Les principaux syndicats français appellent à une «puissante mobilisation dans la durée» à partir du jeudi 19 janvier pour protester contre la réforme des retraites. Un mode d'action qui a obtenu des résultats contrastés par le passé.
1953 : une grève estivale prend de court le gouvernement
C'est un épisode mal connu de l'histoire sociale française. En 1953, sous la Quatrième république, l'Assemblée nationale donne au président du conseil Joseph Laniel (CNIP, droite) la possibilité de gouverner pendant trois mois par décrets-lois – équivalents des ordonnances dans la Cinquième république.
Dans une logique de rigueur budgétaire, l'exécutif engage une réforme des retraites de la fonction publique. Nivellement par le bas des régimes spéciaux, recul de deux ans de l'âge de départ... Joseph Laniel veut profiter des congés payés du mois d'août pour faire passer des mesures drastiques.
C'est sans compter sur la mobilisation massive des fonctionnaires. PTT, SNCF, EDF, RATP, hôpitaux, Air France... A l'appel des syndicats (FO, CFTC, CGT) et à la grande surprise du gouvernement, ce sont jusqu'à plus de quatre millions de salariés qui se mettent en grève, plongeant peu à peu le pays dans la paralysie.
Le gouvernement de Joseph Laniel riposte en réquisitionnant les grévistes, mais doit reculer devant l'opinion publique qui soutient massivement ses agents de proximité. Après des négociations avec les syndicats, les décrets sont définitivement enterrés.
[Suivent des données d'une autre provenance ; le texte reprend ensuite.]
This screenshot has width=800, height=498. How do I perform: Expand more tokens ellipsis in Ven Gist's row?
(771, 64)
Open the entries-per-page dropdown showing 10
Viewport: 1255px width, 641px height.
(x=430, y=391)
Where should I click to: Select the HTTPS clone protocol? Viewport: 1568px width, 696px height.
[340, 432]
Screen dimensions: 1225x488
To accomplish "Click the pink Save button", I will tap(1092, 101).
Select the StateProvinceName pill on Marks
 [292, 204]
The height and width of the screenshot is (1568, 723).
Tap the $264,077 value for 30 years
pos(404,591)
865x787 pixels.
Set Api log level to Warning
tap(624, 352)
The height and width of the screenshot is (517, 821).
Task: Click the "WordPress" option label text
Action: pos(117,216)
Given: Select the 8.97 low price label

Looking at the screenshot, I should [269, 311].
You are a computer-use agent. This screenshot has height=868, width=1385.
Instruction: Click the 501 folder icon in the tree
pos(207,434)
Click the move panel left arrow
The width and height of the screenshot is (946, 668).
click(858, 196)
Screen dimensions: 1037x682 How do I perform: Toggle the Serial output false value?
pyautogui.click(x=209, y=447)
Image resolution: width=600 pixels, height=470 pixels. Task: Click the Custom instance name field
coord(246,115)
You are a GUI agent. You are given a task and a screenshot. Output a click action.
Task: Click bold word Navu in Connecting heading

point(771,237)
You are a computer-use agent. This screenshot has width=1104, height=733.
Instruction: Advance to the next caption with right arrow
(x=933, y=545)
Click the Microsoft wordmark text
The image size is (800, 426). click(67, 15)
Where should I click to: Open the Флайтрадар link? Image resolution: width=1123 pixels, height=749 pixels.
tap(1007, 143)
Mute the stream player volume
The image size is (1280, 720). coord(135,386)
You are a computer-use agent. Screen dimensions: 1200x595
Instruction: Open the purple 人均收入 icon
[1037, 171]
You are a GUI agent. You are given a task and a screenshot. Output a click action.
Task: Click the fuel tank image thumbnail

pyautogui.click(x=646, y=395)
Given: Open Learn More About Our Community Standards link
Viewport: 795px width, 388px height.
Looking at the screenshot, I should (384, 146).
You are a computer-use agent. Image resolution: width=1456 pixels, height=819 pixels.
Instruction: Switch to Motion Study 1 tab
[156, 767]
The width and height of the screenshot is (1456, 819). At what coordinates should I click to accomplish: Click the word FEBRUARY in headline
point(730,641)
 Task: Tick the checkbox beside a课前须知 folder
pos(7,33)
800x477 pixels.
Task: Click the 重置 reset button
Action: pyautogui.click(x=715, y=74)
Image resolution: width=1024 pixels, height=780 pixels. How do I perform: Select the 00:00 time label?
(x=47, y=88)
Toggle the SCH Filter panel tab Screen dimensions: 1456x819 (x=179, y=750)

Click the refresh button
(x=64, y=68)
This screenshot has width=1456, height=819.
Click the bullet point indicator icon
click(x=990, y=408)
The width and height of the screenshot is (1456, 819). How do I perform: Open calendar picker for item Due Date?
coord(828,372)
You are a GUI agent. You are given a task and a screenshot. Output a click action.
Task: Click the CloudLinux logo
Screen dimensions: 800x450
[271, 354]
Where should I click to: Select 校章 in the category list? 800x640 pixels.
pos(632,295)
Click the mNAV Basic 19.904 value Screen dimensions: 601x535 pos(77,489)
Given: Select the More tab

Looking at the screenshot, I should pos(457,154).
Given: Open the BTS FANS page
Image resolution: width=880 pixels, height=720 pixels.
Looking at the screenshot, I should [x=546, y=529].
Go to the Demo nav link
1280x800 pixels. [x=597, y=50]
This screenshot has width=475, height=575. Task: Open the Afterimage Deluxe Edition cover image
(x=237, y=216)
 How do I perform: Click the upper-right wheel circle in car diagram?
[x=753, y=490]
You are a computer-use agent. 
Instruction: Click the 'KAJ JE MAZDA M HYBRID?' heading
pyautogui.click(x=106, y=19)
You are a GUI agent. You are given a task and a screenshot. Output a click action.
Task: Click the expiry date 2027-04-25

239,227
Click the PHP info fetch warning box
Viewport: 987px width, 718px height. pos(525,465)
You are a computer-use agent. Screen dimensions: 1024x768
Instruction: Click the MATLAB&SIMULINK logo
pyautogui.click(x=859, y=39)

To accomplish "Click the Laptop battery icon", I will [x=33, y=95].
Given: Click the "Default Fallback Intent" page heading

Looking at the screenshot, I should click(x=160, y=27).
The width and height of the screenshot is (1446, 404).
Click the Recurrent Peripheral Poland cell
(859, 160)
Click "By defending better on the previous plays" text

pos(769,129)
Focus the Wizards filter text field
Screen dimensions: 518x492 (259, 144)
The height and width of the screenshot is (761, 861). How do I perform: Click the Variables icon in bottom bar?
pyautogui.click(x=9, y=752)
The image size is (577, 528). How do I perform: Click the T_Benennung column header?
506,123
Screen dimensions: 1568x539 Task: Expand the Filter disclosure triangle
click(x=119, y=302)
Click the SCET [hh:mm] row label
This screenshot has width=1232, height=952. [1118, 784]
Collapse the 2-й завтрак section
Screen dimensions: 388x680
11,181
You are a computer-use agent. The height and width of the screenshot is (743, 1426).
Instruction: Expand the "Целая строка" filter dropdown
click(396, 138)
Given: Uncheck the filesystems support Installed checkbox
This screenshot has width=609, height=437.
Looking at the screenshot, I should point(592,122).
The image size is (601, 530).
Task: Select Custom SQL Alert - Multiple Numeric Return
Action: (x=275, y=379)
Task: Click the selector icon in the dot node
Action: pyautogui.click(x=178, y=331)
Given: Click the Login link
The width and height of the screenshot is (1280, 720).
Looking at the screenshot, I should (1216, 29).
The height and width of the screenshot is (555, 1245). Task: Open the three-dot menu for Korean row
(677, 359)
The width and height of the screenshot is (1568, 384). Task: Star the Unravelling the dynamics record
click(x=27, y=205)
1995 : les fonctionnaires font plier alain Juppé
En novembre 1995, sous la présidence de Jacques Chirac, le Premier ministre Alain Juppé présente un plan de redressement de la Sécurité sociale comportant aussi un alignement des régimes de retraites des fonctionnaires et des entreprises publiques sur celui des salariés du privé.
A partir du 24 novembre, les fonctionnaires entament une longue grève de plusieurs semaines, mettant trains, bus et métros à l'arrêt. La CGT est à la pointe de la protestation, avec comme figure de proue Bernard Thibault, secrétaire général de la branche cheminots du syndicat. La CFDT de Nicole Notat est la seule grande centrale à soutenir l'essentiel du plan Juppé.
Le 12 décembre, plus de deux millions de personnes manifestent partout en France, la plus grande mobilisation depuis mai 1968. Le gouvernement cède trois jours plus tard, le 15 décembre. Alain Juppé retire sa réforme des retraites mais maintient ses mesures sur la Sécurité sociale.
2003 et 2010 : le gouvernement tient bon
La réforme des retraites de 2003, portée par François Fillon (ministre des Affaires sociales dans le gouvernement de Jean-Pierre Raffarin), va aussi faire descendre les Français dans la rue. Le 13 mai, plus d'un million de personnes manifestent contre la hausse progressive de la durée de cotisation et l'alignement du régime de retraite des fonctionnaires sur celui des salariés du privé. Malgré une forte mobilisation dans les transports, la poste ou l'Education nationale, la loi finit par être adoptée le 24 juillet.
En 2010, c'est la réforme d'Eric Woerth, ministre du travail du gouvernement Fillon, qui met en colère les syndicats, CFDT comprise. La loi, qui prévoit notamment un relèvement de 60 à 62 ans de l’âge légal de départ à la retraite, sera adoptée malgré les plus d'un million de Français qui défilent dans les rues le 12 octobre.
2019-2020 : le covid-19 met fin aux débats
SNCF, RATP, enseignants, avocats, raffineries... et même Opéra de Paris. Un an après les «gilets jaunes», le projet de réforme des retraites promis par Emmanuel Macron suscite un mouvement social de grande ampleur fin 2019.
Selon le texte porté par le Premier ministre Edouard Philippe, le système universel par points s'appliquerait à partir de la génération 1975, voire celles de 1980 ou 1985 pour certains fonctionnaires et agents de régimes spéciaux. Un système de bonus-malus inciterait à travailler plus longtemps avec un «âge d'équilibre» fixé à 64 ans en 2027. Cet «âge pivot» fait basculer la CFDT dans le camp des opposants.
Des concessions sont accordées à une dizaine de professions (policiers, pilotes de ligne...) et Edouard Philippe finit par se dire «disposé à retirer», sous conditions, l'âge pivot de 64 ans.
Alors qu'il bénéficie d'une confortable majorité à l'Assemblée, le Premier ministre engage le 49.3 pour couper court aux 41.000 amendements déposés par les oppositions. Le texte est adopté le 3 mars mais, deux semaines plus tard, la France est confinée en raison de l'épidémie de Covid-19, qui aura raison de la réforme.